## Exercise instructions
- a) From the forum thread about canceling a contract because of a move, reproduce the stretch from "Except he will" through "(Jun 24, 2007)".
- b) In the forum thread about canceling a contract because of a move, about how much time is left on the son's contract?
** BEGIN Source text **
# cancel contract without penalty due to move



## mystre (Dec 19, 2012)

I had DTV installed 6 months ago with 18 remaining on contract. I am having to move in with my son due to health issues. He already has DTV, and we both are happy with the service, but obviously can't use it twice in one home. When I had mine installed, the technician did not put up a satellite dish, but just hooked my existing cables into the landlord's dish; this is a duplex. I have one HD and one standard receiver. Is there a way to get out of contract on these conditions? Or a way to combine services somehow to avoid the penalty? This was never on my horizon, but life happens. Thank you for a response.


----------



## jimmie57 (Jun 26, 2010)

I would call them and discuss this with a supervisor since this is somewhat of a unique situation.


----------



## hilmar2k (Mar 18, 2007)

How much is left in your son's contract?


----------



## doctor j (Jun 14, 2006)

Only EASY way to get out of contract is use "Mover's Connection" and if "No Line of Sight" Directv will let you out of contract.

Your situation is different and I suspect you will have some Early Termination Fees on the longest running account. I agree with jimmie57 that a call (or 2) is in order and see what you can work out.

Doctor j


----------



## mystre (Dec 19, 2012)

Thanks for the replies, will try to get a supervisor to talk with me. My son's contract has maybe a year left on it.


----------



## Old_School (Nov 29, 2011)

Is there something in the TOS that says that the OP cant move his receivers to his son's house and maintain his account??? 

I know personally my residence was converted from a single family house. There is a tenant that rents the first floor and i rent the 2nd floor. We both share the same address (USPS wanted it that way) and the people downstairs have Directv. When we moved in, i called to get service and they simply added "1st floor" to the address on there account and "2nd floor" to ours... When the tech showed up he installed a 2nd dish just for me


----------



## cariera (Oct 27, 2006)

doctor j said:


> Only EASY way to get out of contract is use "Mover's Connection" and if "No Line of Sight" Directv will let you out of contract.


Except he will have LOS at his son's house, as his son has Directv.

I would suggest suspending your account for as long as possible and then have your account moved to your son's house. This would minimize any disconnect fee that either you or your son would be responsible for.


----------



## The Merg (Jun 24, 2007)

Old_School said:


> Is there something in the TOS that says that the OP cant move his receivers to his son's house and maintain his account???
** END Source text **
** BEGIN Data extract **
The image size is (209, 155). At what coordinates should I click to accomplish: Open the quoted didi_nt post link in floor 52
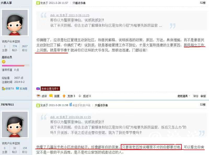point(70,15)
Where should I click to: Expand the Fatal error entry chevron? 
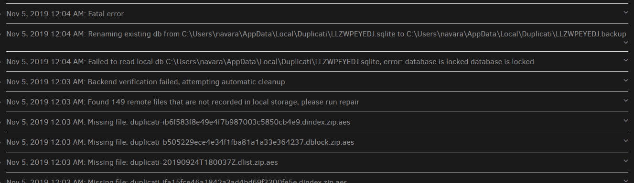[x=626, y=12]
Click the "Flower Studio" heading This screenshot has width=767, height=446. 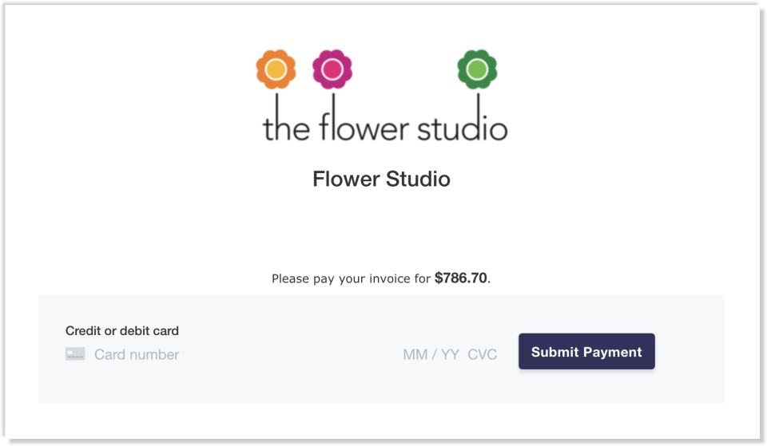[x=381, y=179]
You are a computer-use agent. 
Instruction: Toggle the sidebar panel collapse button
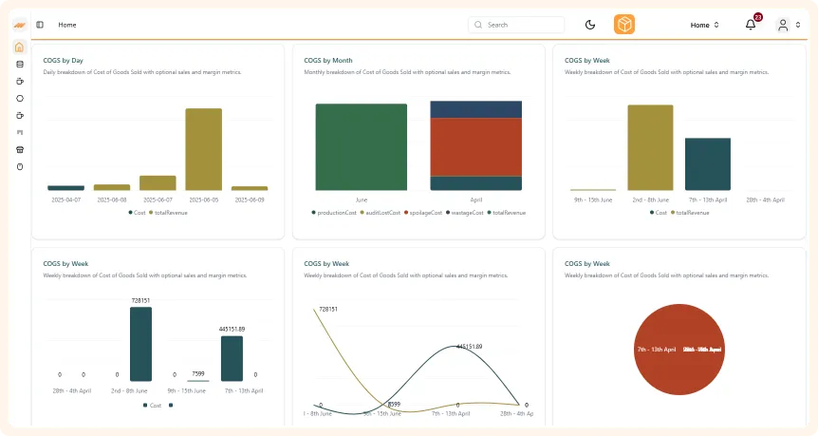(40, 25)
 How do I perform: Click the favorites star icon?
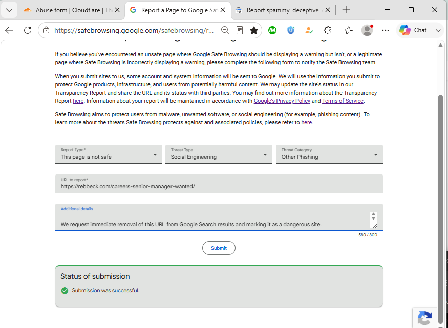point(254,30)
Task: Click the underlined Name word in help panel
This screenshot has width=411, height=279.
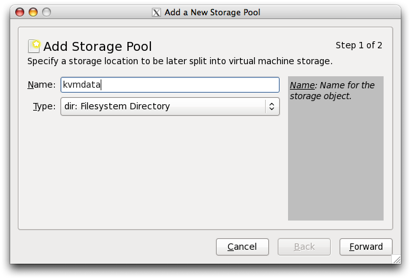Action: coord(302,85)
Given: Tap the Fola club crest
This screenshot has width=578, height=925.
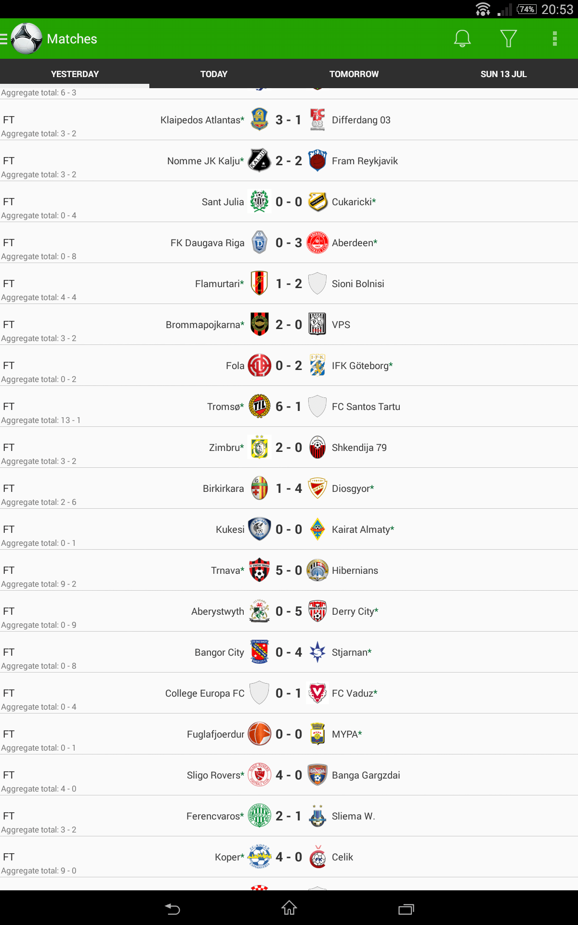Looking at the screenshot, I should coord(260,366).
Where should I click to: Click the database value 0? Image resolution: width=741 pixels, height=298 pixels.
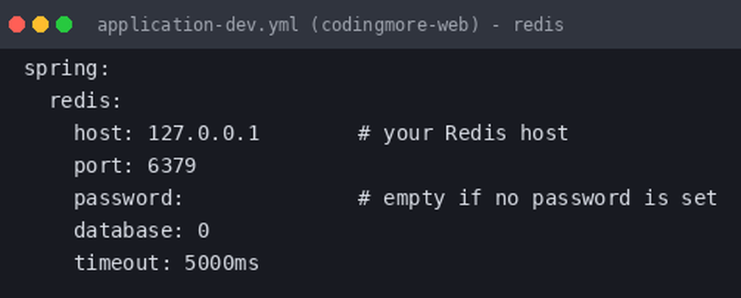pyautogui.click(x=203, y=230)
** END Data extract **
## Solutions to each task
- a)
Except he will have LOS at his son's house, as his son has Directv.

I would suggest suspending your account for as long as possible and then have your account moved to your son's house. This would minimize any disconnect fee that either you or your son would be responsible for.


----------



## The Merg (Jun 24, 2007)

- b) Maybe a year.